Blog Post 9

Blog Post 9

by Mallory Taylor -
Number of replies: 0

I wasn’t looking forward to this section because I didn’t think I would like it because vampire films can often end up cliche. I was pleasantly surprised that I enjoyed each film even though they were different from each other. All three films had story lines that involved vampires and found ways to explore the vampire genre in ways that are not typical. 

Near Dark took a western story line and put a vampire spin on it.  While the vampire gang had to kill to survive, they seemed to take joy in killing and eating. The bar scene was evidence of that. Mae and Caleb felt a connection and she “turned” him so that he could join their gang. Even though Caleb wanted to be with Mae, he never developed the vampire instincts and wanted to get back home to his family. His father ended up rescuing him and transfused his blood to turn him back human. On the other hand, Mae seemed perfectly content with vampire life; she loved the night, she said she could feel it and feel death, but she obviously had a strong connection with Caleb as well, because she risked her life to bring his sister home to him. When she wakes up, they have transfused her back to mortality but it leaves the question if that is what she wanted. 

What We Do In The Shadows was hilarious. It has been added as one of my all-time favorite movies. Being filmed like a documentary made it even funnier because it allowed opportunities to break the fourth wall. I like that there were multiple characters being followed and exploring their different personalities. Since vampires live forever, they referenced history that we recognize and that they lived through which means they touched on sensitive topics along the way. I’m not going to say much more on this one but the reason it worked is because it took all the vampire myths and used them in a mocking, humorous way.
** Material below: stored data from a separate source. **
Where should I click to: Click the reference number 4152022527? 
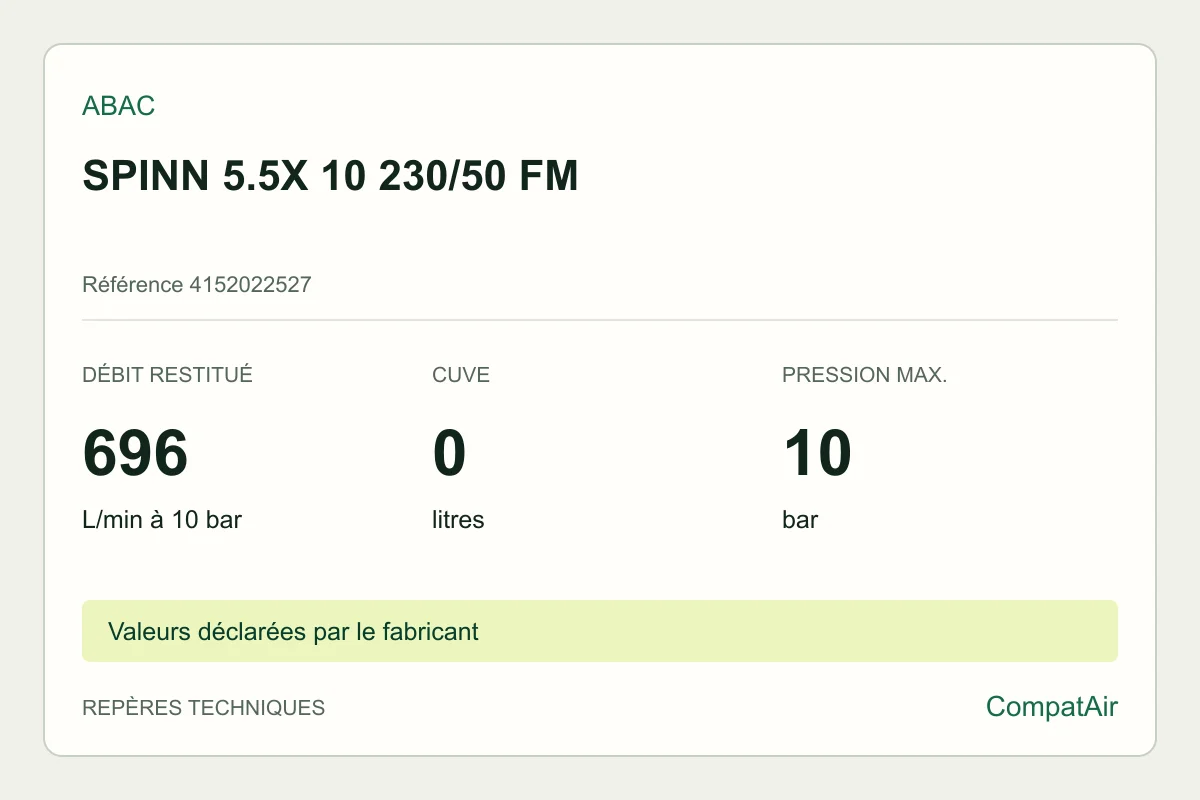coord(250,285)
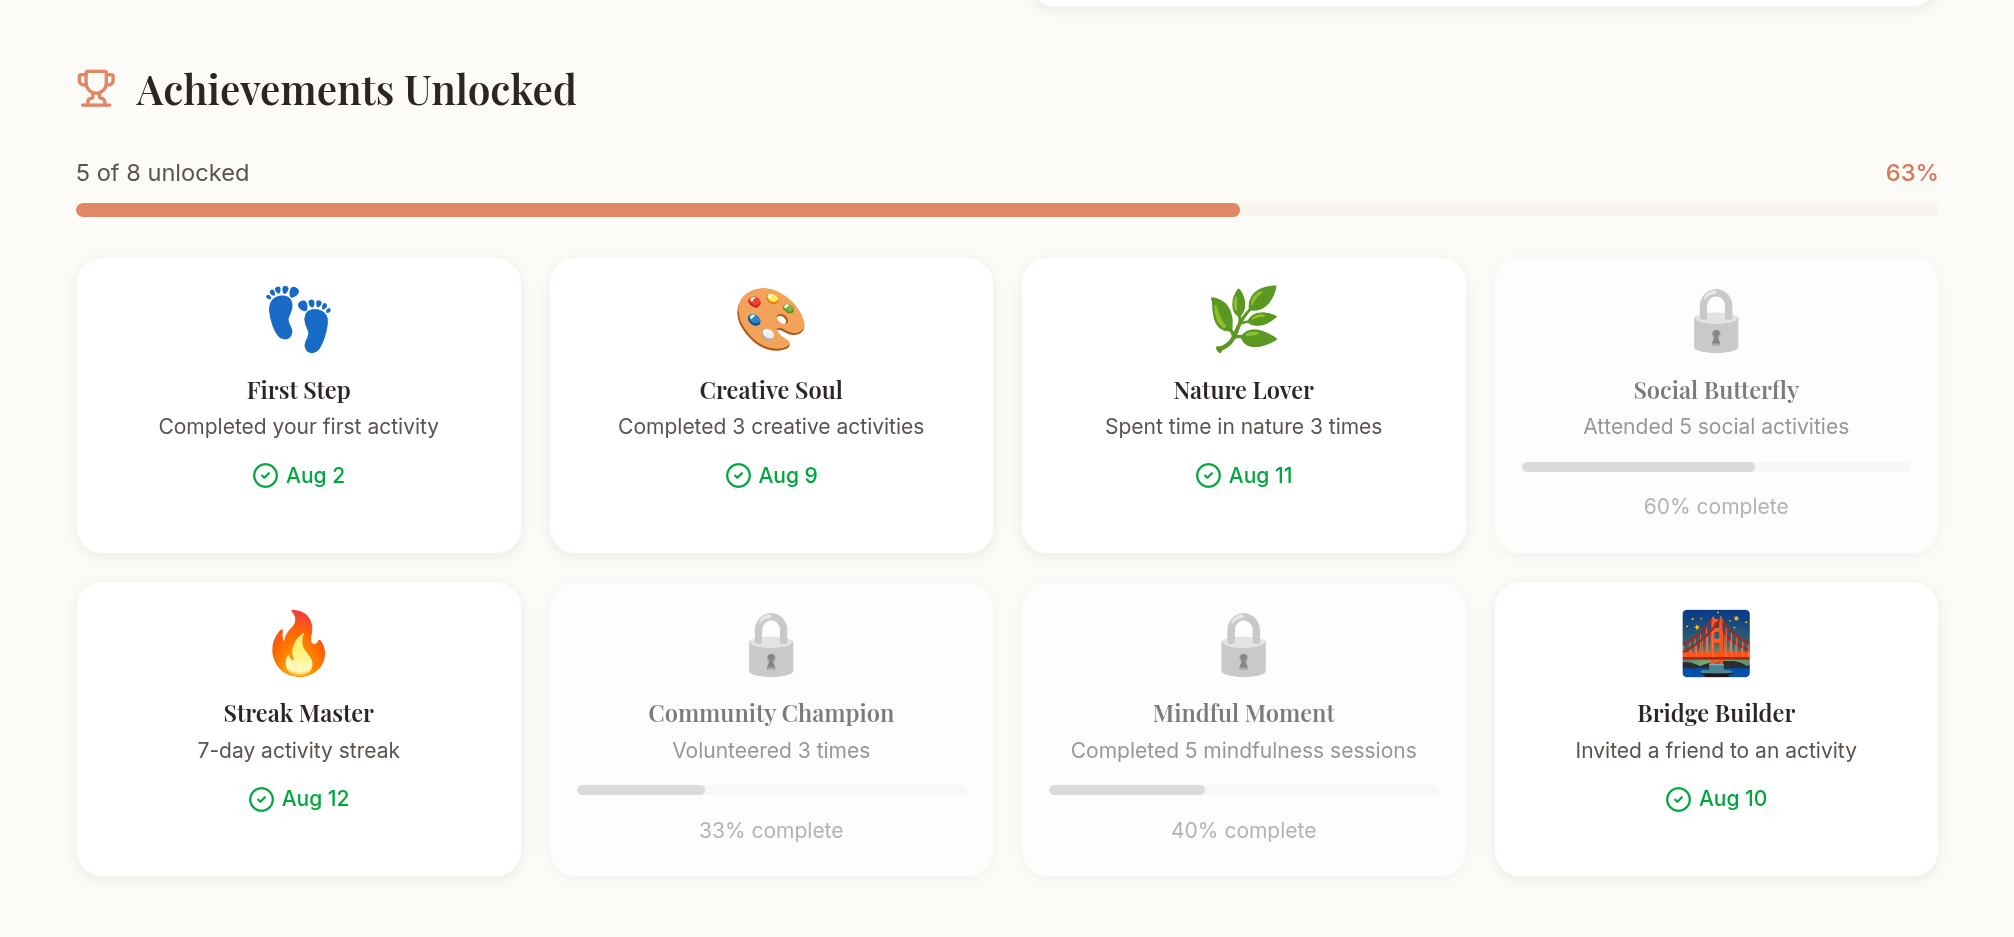Click the padlock icon on Mindful Moment
The width and height of the screenshot is (2014, 937).
(x=1243, y=645)

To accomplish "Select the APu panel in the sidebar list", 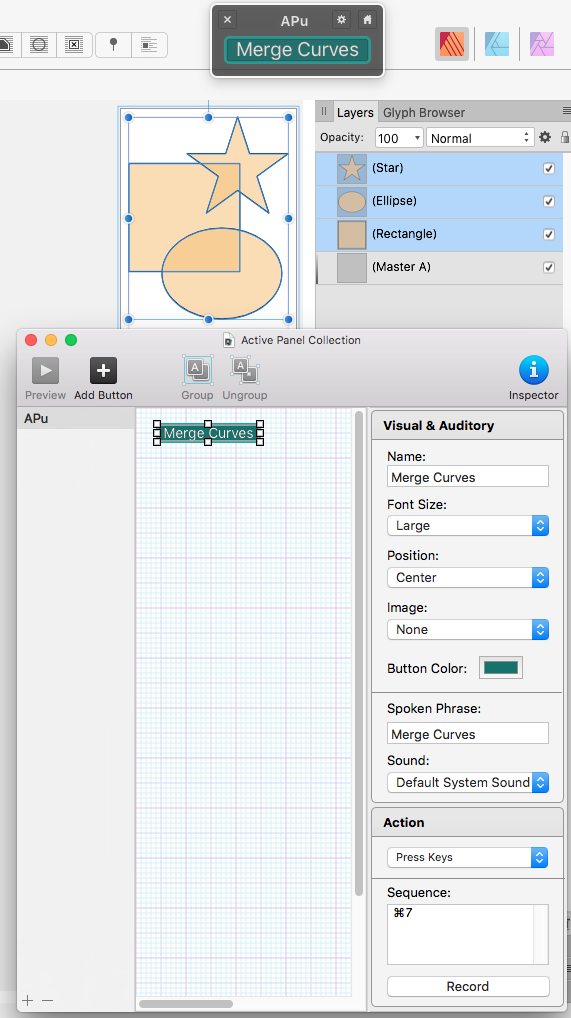I will coord(75,419).
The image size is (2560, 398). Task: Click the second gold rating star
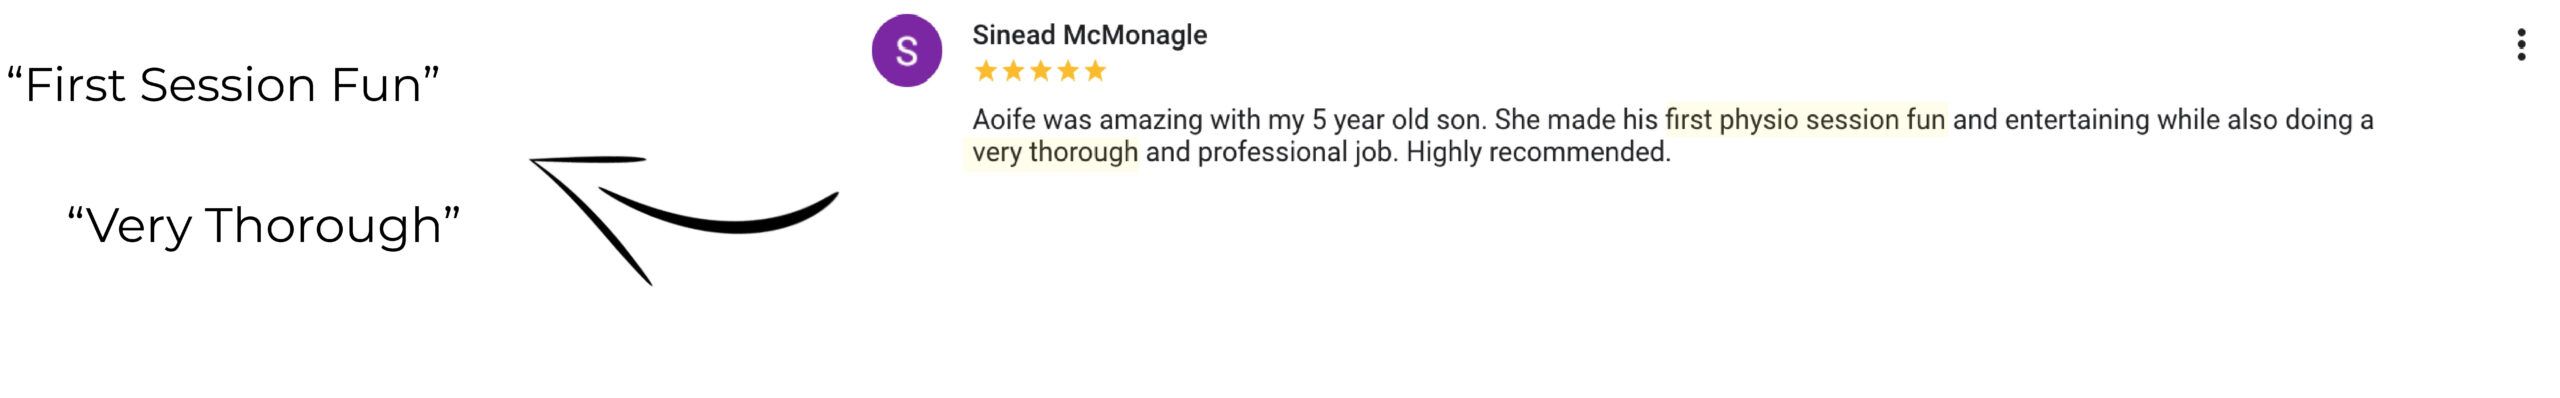pyautogui.click(x=1013, y=71)
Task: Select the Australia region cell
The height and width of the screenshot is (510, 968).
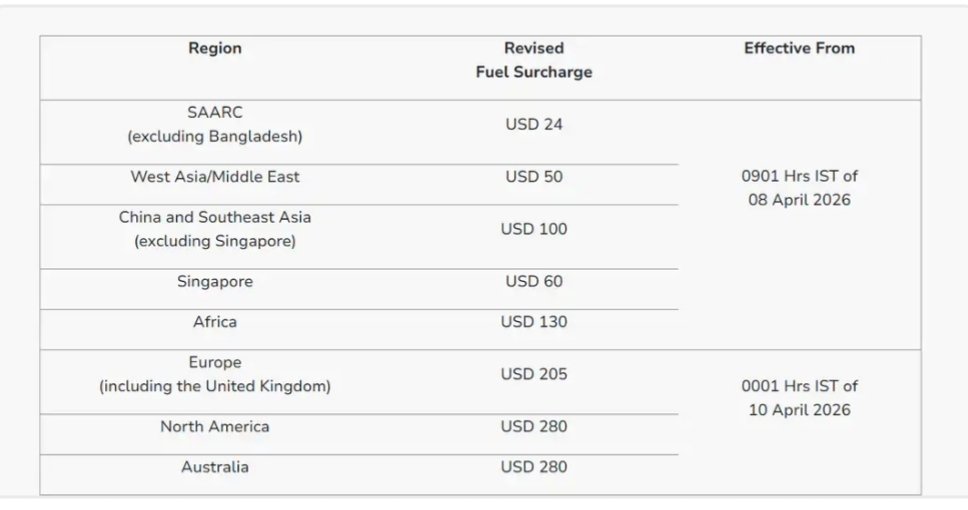Action: [215, 467]
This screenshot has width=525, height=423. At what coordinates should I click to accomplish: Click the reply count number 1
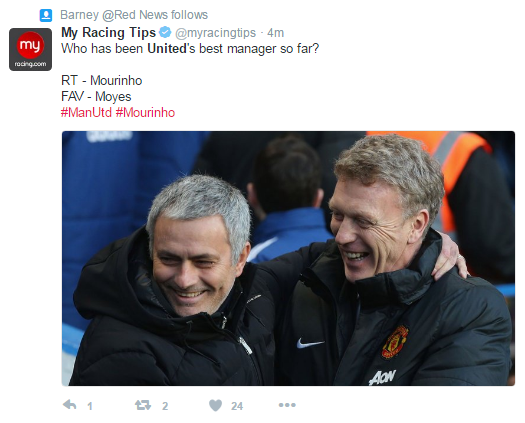[x=90, y=406]
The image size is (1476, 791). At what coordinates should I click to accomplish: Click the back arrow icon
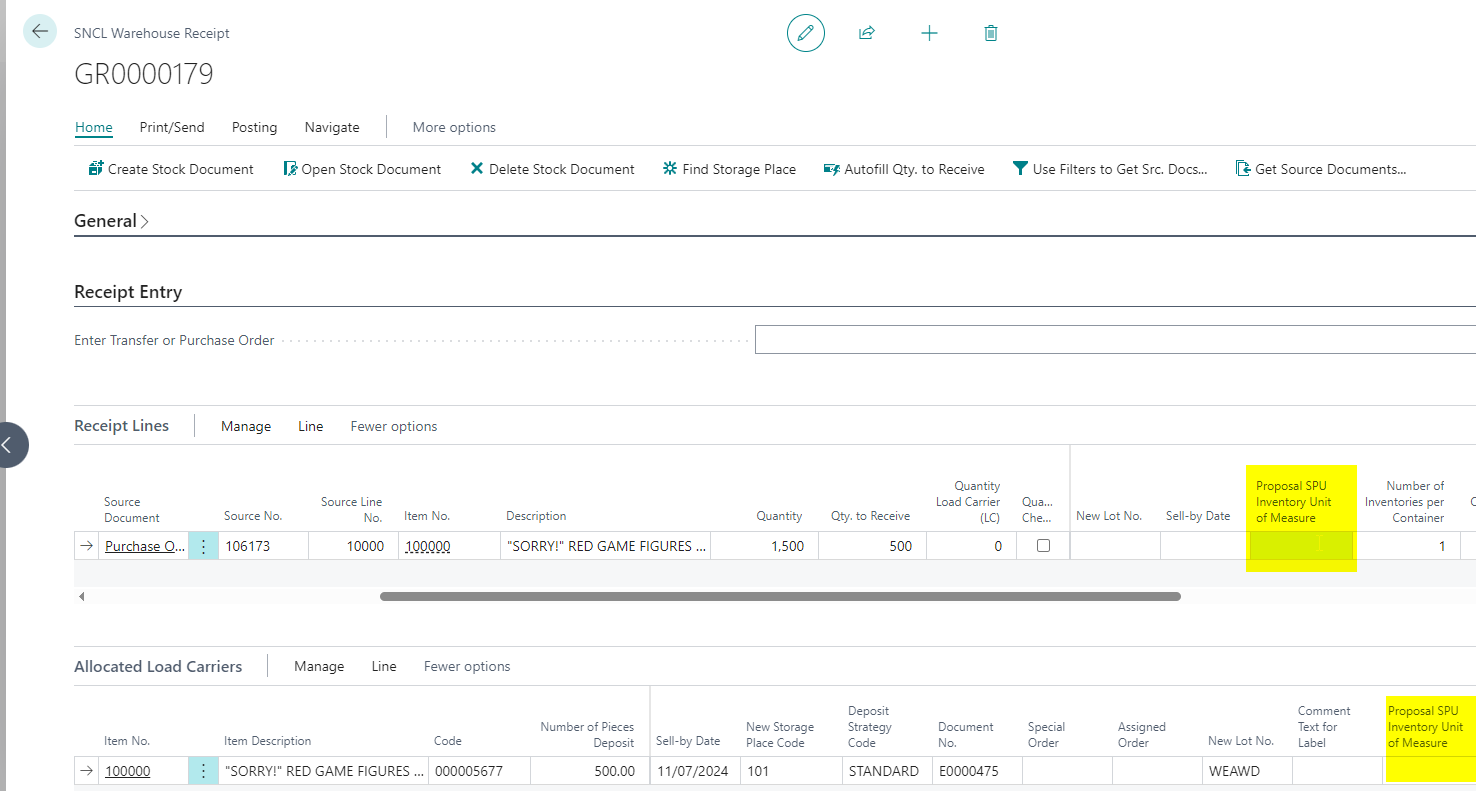(40, 32)
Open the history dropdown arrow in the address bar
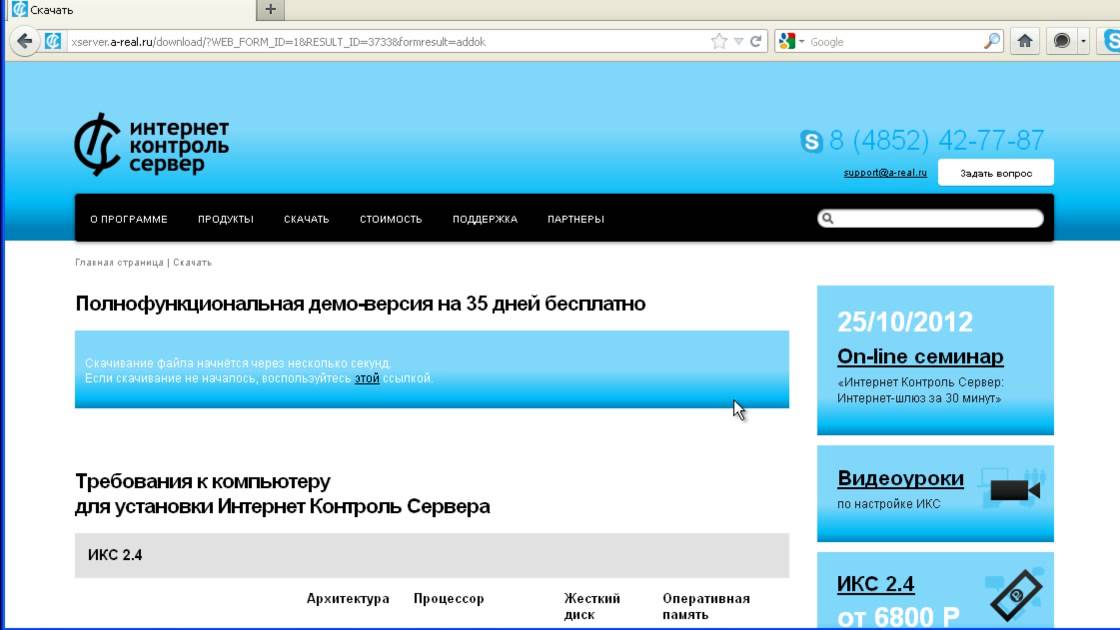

In Only Lovers Left Alive, the main couple Adam and Eve are worlds apart but “their connection is mysterious but powerful - something along the lines of the phenomenon of quantum entanglement in modern physics” (Only Lovers Left Alive (2013): Director Jim Jarmusch, The Horror Film Project). The beginning of the film shows them almost mirroring each other’s actions, lying with room spinning while listening to same music and then later both leaving their cluttered homes to head out to get “good blood” followed by ceremoniously partaking of their blood drink and experiencing a drugged out euphoria. Throughout the film, we see Adam’s connection to music and science and Eve’s connection to books. It was an interesting concept that the vampires used notable scientists, musicians, and writers to post their work since they couldn’t post as themselves forever. The film also had references to global warming and drugs. I don’t remember specific references to disease but the message was certainly there since they didn’t feed off humans for fear of contaminated blood. It also introduces the idea that vampires can contemplate suicide when Adam was feeling hopeless about the condition of the world and had a wooden bullet made as a way to kill himself. Luckily, his hope was restored through Eve and the music he heard in Tangier. At the end when Adam and Eve are fading and see a beautiful couple in love, Eve asks Adam to explain Einstein’s theory of quantum entanglement (which was used to describe their connection), to which Adam replied “If you separate an entwined particle and move both parts away from the other, even at opposite ends of the universe, if you alter or affect one, the other will be identically altered or affected.” They saw that connection in the young couple and decided to “turn” the couple to save themselves and continue vampire love. I also liked the quote in the Only Lovers Left Alive reading, “it makes no sense to maintain polar distinctions between white and nonwhite, First World and Third World, West and East. Indeed, if anything, the ending of the film suggests that, if we are to survive, our only hope is in abandoning such distinctions and pulling together in this oh-so-difficult period of human history.”